Data yang cukup bisa dipertanggungjawabkan menyebutkan dalam
tahun-tahun inilah Setia Hati (SH) mulai disebut-sebut untuk mengganti
nama dari sebuah perkumpulan silat yang semula bernama “Djojo Gendilo
Cipto Mulyo”.
Masuk Sarikat Islam.
Memasuki tahun 1922, jiwa pemberontakan Ki Hadjar membara lagi dan
beliau bergabung dengan Sarikat Islam (SI), untuk bersama-sama mengusir
negara penjajah, malah beliau sendiri sempat ditunjuk sebagai pengurus.
Sedangkan di waktu senggang, ia tetap mendarmakan ilmunya dan berhasil
mendirikan perguruan silat yang diberi nama SH Pencak Spor Club.
Tepatnya di desa Pilangbangau – Kodya Madiun Jawa Timur, kendati tidak
berjalan lama karena tercium Belanda dan dibubarkan.

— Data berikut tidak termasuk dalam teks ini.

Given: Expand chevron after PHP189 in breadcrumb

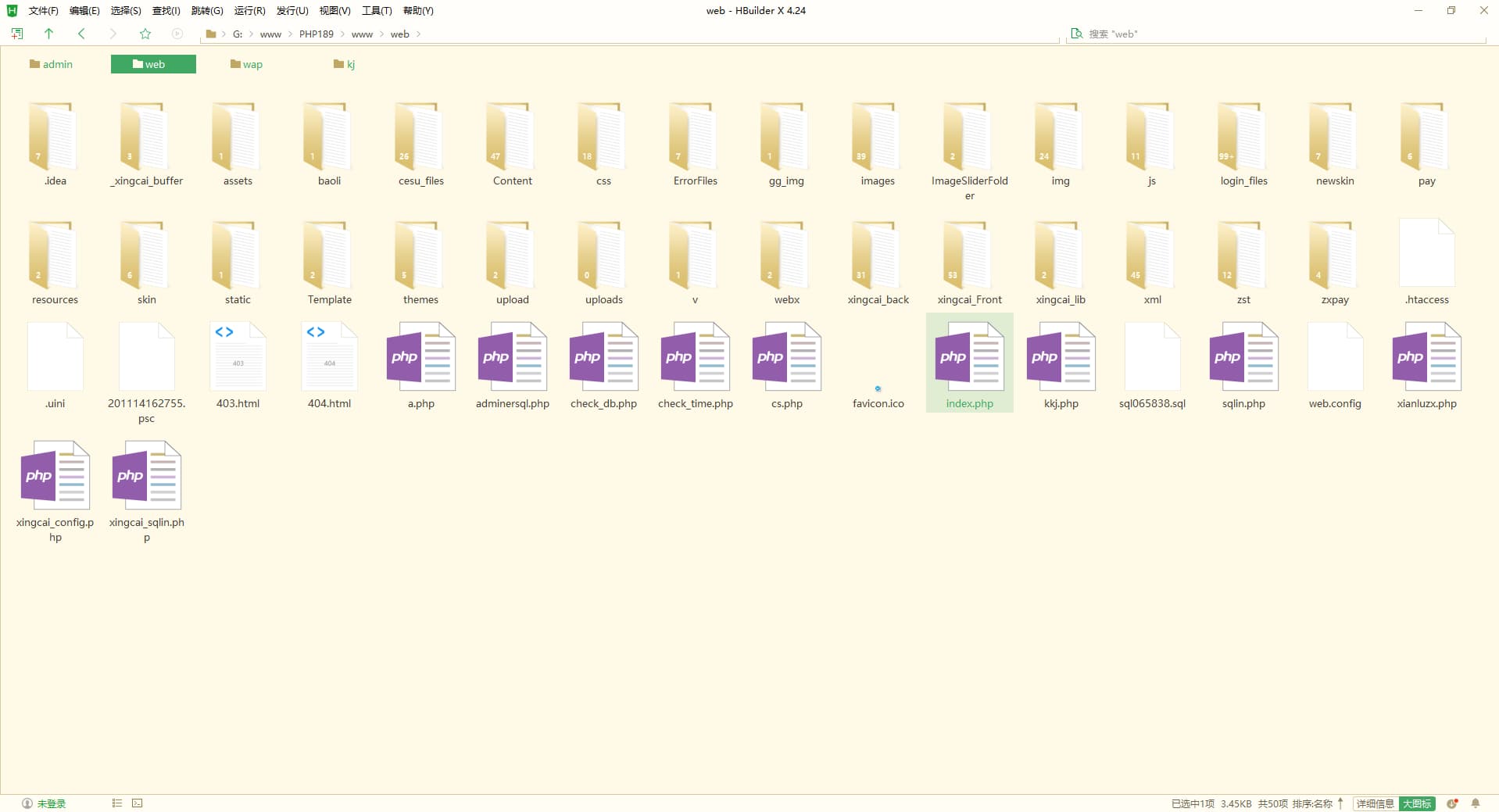Looking at the screenshot, I should coord(342,34).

Namun demikian semangat Ki Hadjar bukannya nglokro (melemah), tapi
malah semakin berkobar-kobar. Kebenciannya kepada negara penjajah kian
hari kian bertambah. Tipu muslihatpun dijalankan. Untuk mengelabuhi
Belanda, SH Pencak Sport Club yang dibubarkan Belanda, diam-diam
dirintis kembali dengan siasat menghilangkan kata “Pencak” hingga
tinggal “SH Sport Club”. Rupanya nasib baik berpihak kepada Ki Hadjar.

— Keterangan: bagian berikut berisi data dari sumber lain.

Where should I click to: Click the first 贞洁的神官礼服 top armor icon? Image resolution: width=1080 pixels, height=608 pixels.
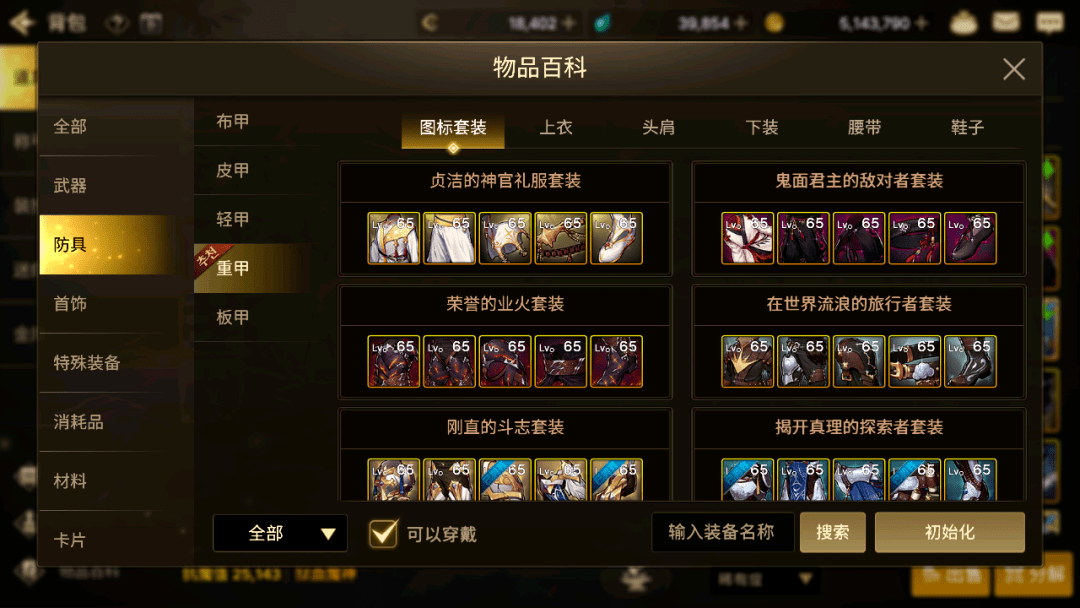coord(393,238)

Muslihat yang dijalankan berhasil, terbukti Belanda membiarkan
kegiatannya itu berjalan sampai beliau berhasil melahirkan murid
pertamanya yakni, Idris dari Dandang Jati Loceret Nganjuk, lalu Mujini,
Jayapana dan masih banyak lagi yang tersebar sampai Kertosono, Jombang,
Ngantang, Lamongan, Solo dan Yogyakarta.
Ditangkap Belanda.
Demikianlah, hingga bertambah hari, bulan dan tahun, murid-murid Ki
Hadjar pun kian bertambah. Kesempatan ini digunakan oleh Ki Hadjar guna
memperkokoh perlawanannya dalam menentang penjajah Belanda. Sayang, pada
tahun 1925 Belanda mencium jejaknya dan Ki Hadjar Hardjo Oetomo
ditangkap lalu dimasukkan dalam penjara Madiun.
Pupuskah semangat beliau ? Ternyata tidak. Bahkan semakin
menggelegak. Dengan diam-diam beliau berusaha membujuk rekan senasib
yang ditahan di penjara untuk mengadakan pemberontakan lagi. Sayangnya
sebelum berhasil, lagi-lagi Belanda mencium gelagatnya. Untuk tindakan
pengamanan, Ki Hadjar pun dipindah ke penjara Cipinang dan seterusnya
dipindah di penjara Padang Panjang Sumatera. Ki Hadjar baru bisa
menghirup udara kebebasan setelah lima tahun mendekam di penjara dan
kembali lagi ke kampung halamannya, yakni Pilangbangau, Madiun.